▶
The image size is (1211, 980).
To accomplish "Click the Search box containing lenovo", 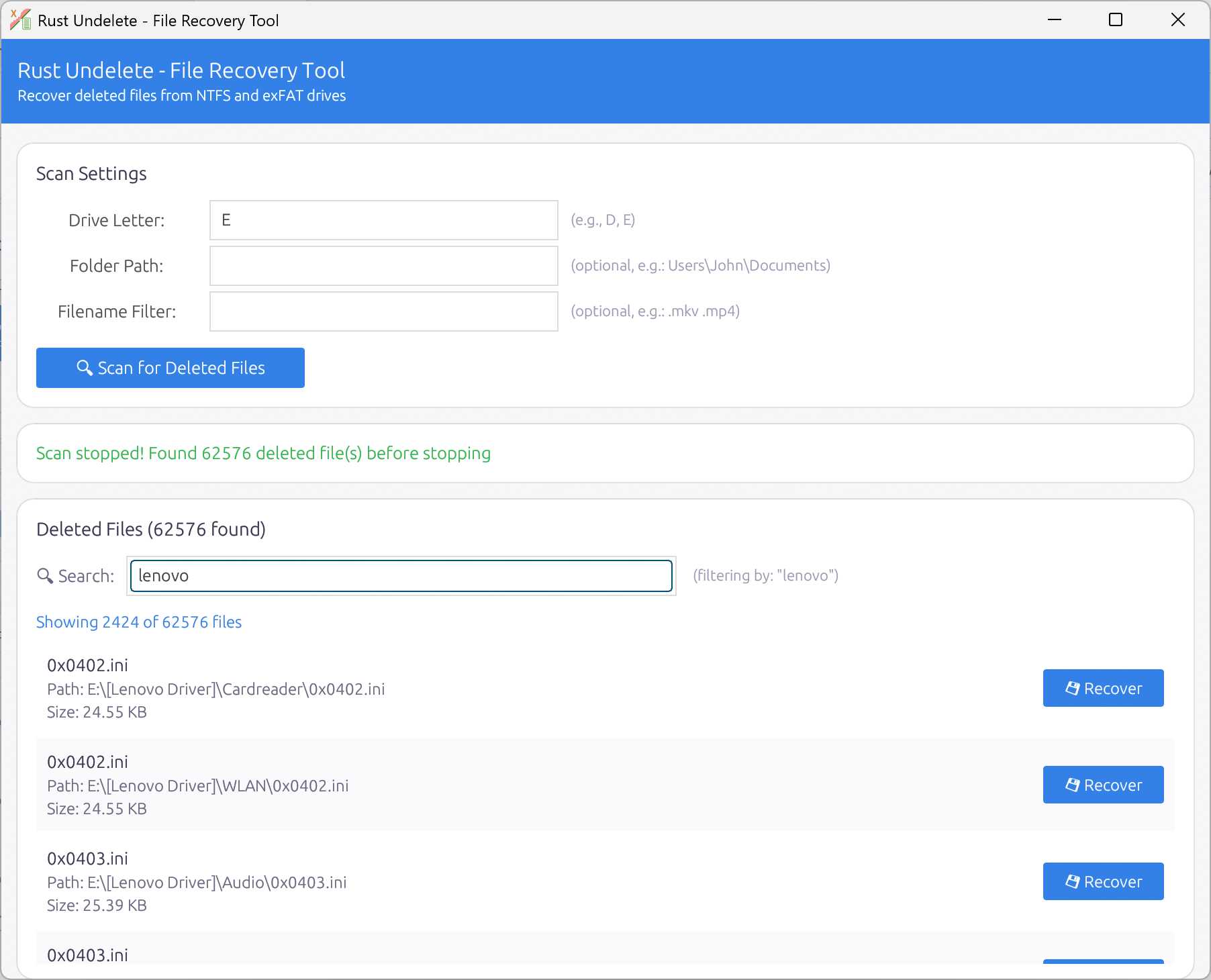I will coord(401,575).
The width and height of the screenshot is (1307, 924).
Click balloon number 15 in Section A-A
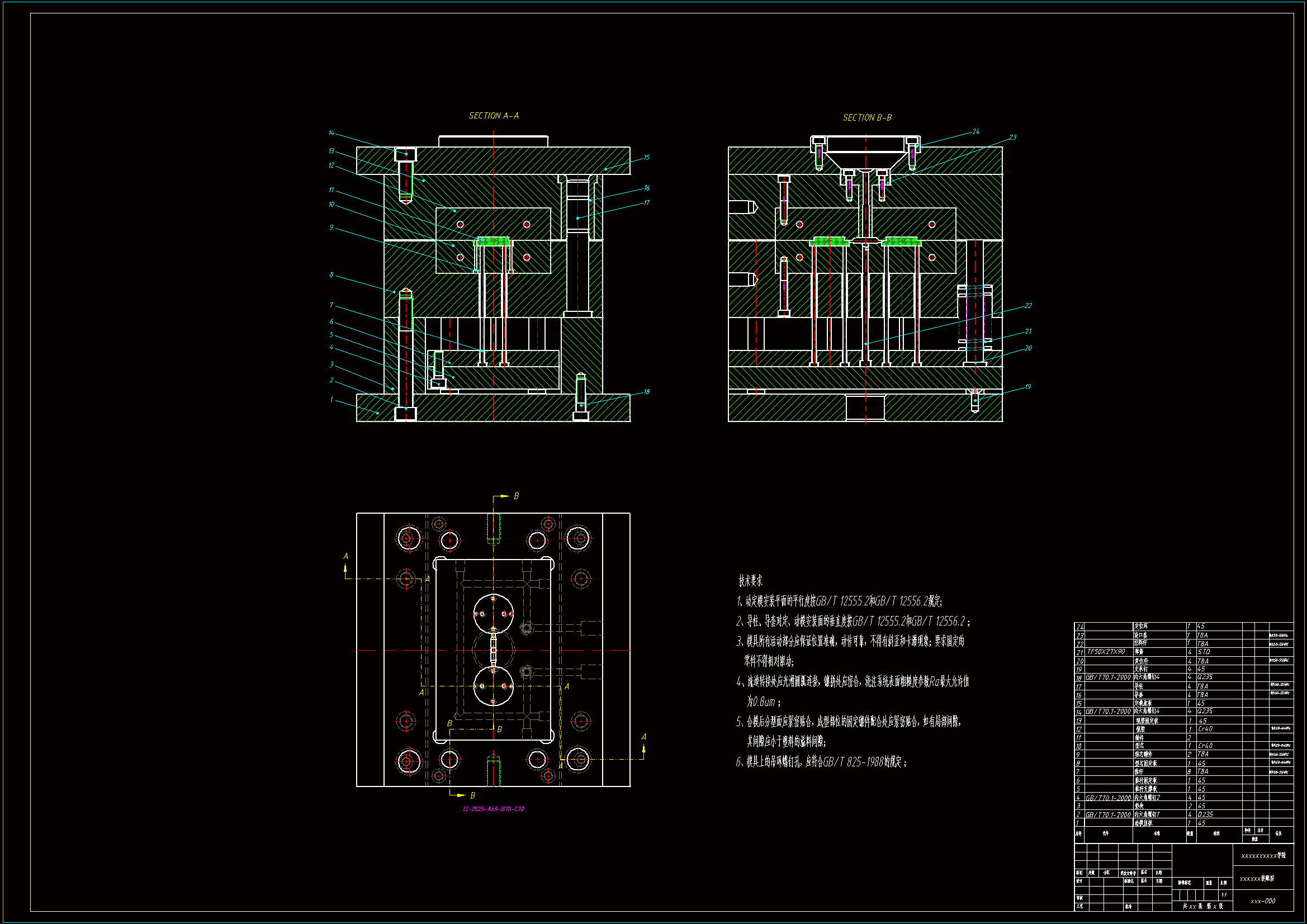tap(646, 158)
◀
Work request
Repeat each line word for word, from the one with "The width and" down to the last line of the data, and keep the pictures out of it.

Result for this exercise
The width and height of the screenshot is (1307, 924).
Click balloon number 15 in Section A-A
tap(646, 158)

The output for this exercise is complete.